The transition went great! I had some network performance issues early on but we got things smoothed out and were back on track. What I didn’t see coming from all this, was the subsequent explosion of servers on our network. In less than 2 years, the number of servers more than doubled from about 20 to over 40. Engineering needs an application server? Sure! Deploy from template, done and ready to use in 30 minutes. IT needs a dev server? Yep, done. While the bulk of this growth was happening, I had no good view into the performance of our SAN. I could see server-specific performance stats in the performance tab of Virtual Center, but it was difficult to aggregate that data to see how the system as a whole was running. As I wrote recently, SAN Headquarters gave me the performance visibility I needed at the SAN level, and between that and some other recent revelations I realized that I could have planned our infrastructure better.
Some environments are slaves to the cpu, while others are slaves to disk i/o or memory. Ours is a slave to both memory and disk i/o. I was convinced, based on absolutely no hard evidence whatsoever, that our priority should be cpu -> memory -> disk performance. We got 64GHz of cpu, 64G of ram, and SATA Drives in the SAN. Where we’re at now is near the ceiling as far as memory capacity of the hosts, and well through the ceiling as far as disk performance. Cpu usage is averaging about 8%. Yes, 8. Having tools like SAN Headquarters earlier on would have kept me from getting in so deep, but the ultimate cause of this mess is poor planning.

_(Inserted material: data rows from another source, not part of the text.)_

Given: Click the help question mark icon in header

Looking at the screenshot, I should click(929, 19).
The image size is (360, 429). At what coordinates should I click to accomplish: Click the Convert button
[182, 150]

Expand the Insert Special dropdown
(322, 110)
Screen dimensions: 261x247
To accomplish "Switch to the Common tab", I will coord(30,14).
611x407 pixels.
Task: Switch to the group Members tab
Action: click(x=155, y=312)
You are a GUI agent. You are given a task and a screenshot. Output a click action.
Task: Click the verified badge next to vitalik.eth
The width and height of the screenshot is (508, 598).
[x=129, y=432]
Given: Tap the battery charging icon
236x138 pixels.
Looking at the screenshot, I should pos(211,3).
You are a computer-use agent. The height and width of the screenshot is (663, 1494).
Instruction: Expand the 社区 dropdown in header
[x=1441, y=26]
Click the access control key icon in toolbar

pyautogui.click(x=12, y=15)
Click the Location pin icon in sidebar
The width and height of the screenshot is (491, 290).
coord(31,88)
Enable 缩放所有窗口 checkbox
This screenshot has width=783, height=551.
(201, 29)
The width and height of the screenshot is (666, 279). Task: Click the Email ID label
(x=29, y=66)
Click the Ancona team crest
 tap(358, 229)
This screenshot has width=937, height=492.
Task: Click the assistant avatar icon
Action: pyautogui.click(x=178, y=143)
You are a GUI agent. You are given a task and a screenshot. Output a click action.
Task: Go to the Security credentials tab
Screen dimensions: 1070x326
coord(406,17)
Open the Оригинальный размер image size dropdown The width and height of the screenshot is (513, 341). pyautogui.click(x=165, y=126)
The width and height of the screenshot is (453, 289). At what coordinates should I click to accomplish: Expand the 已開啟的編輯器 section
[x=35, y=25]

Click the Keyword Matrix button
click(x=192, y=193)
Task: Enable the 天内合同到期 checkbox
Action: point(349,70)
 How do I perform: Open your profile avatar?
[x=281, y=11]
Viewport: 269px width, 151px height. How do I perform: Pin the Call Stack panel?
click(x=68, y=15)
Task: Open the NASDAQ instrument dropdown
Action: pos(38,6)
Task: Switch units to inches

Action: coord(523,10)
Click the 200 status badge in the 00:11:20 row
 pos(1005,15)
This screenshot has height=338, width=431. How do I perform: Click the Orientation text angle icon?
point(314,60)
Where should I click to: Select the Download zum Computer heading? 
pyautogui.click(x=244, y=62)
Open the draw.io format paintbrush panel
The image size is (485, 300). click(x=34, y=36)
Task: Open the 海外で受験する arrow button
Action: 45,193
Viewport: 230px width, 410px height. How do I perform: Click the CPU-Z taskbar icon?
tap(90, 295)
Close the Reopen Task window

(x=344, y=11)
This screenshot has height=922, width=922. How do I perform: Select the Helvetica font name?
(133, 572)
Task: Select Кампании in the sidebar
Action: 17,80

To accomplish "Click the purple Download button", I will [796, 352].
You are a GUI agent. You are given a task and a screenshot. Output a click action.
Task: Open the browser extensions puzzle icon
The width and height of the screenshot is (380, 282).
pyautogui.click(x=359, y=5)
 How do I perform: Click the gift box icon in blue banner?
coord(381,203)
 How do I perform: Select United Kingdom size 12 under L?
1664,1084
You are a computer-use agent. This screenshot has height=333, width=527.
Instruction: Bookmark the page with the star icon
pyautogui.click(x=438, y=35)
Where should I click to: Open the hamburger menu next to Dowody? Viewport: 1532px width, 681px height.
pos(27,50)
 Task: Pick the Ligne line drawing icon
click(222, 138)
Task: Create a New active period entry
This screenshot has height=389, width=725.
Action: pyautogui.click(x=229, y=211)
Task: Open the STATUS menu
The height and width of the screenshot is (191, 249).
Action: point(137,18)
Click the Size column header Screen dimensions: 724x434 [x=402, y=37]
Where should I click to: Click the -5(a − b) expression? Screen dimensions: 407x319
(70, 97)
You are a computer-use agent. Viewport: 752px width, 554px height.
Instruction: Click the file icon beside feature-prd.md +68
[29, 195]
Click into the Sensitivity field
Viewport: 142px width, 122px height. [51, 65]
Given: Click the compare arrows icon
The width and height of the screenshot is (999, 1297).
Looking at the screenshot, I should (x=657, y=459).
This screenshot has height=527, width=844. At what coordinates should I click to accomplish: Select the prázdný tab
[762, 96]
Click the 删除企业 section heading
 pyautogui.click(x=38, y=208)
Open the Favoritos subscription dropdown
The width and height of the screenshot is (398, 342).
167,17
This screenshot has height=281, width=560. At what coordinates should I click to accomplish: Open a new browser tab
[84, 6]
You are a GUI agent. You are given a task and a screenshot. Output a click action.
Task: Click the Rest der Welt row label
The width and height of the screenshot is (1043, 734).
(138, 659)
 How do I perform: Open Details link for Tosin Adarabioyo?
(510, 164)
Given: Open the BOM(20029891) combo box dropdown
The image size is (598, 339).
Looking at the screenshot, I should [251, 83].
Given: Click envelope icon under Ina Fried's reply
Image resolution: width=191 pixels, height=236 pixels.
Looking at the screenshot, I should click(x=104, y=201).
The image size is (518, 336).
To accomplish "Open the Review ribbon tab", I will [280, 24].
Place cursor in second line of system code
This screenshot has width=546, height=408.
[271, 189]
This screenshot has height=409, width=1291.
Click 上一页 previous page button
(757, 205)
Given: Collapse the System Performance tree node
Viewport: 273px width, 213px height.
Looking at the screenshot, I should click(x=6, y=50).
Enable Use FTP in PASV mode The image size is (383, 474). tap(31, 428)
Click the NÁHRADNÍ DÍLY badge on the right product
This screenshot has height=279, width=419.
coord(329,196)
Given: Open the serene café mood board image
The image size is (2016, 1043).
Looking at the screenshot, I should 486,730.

Memory - go deep! Yes the beauty of a virtual platform is that you can scale the resources in a VM to meet tha particular VM’s needs. With that said, give your VMs more than they need anyway. More headroom in physical memory = less risk of paging to disk, which lowers the likelihood of unnecessary disk i/o.
Disk – remember that you’ll be running many server instances on shared storage. Exactly how shared depends on what type of SAN you get. EqualLogic creates one physical RAID array and then creates volumes on top of that. This means that all i/o is going to affect all other i/o to some degree. Other SAN technology like EMC create individual RAID arrays within each chassis, giving each volume some isolation from the i/o generated by other volumes in the same chassis.
What I would have done differently:
1. Double the memory. We are stuck between disk i/o and available physical memory and can’t grow our VM farm until both have been addressed.
2. Faster disks. This is especially important with a platform like EqualLogic where the volumes share the same physical RAID array.
3. Less processor. 8%, seriously.
So talk to your vendors and get help if you’re not sure exactly what you need for your environment. Capacity planning for existing implementations isn’t far off from a new implementation, but there are more tools available if you’ve already got VMWare deployed so I’ll follow up on that later.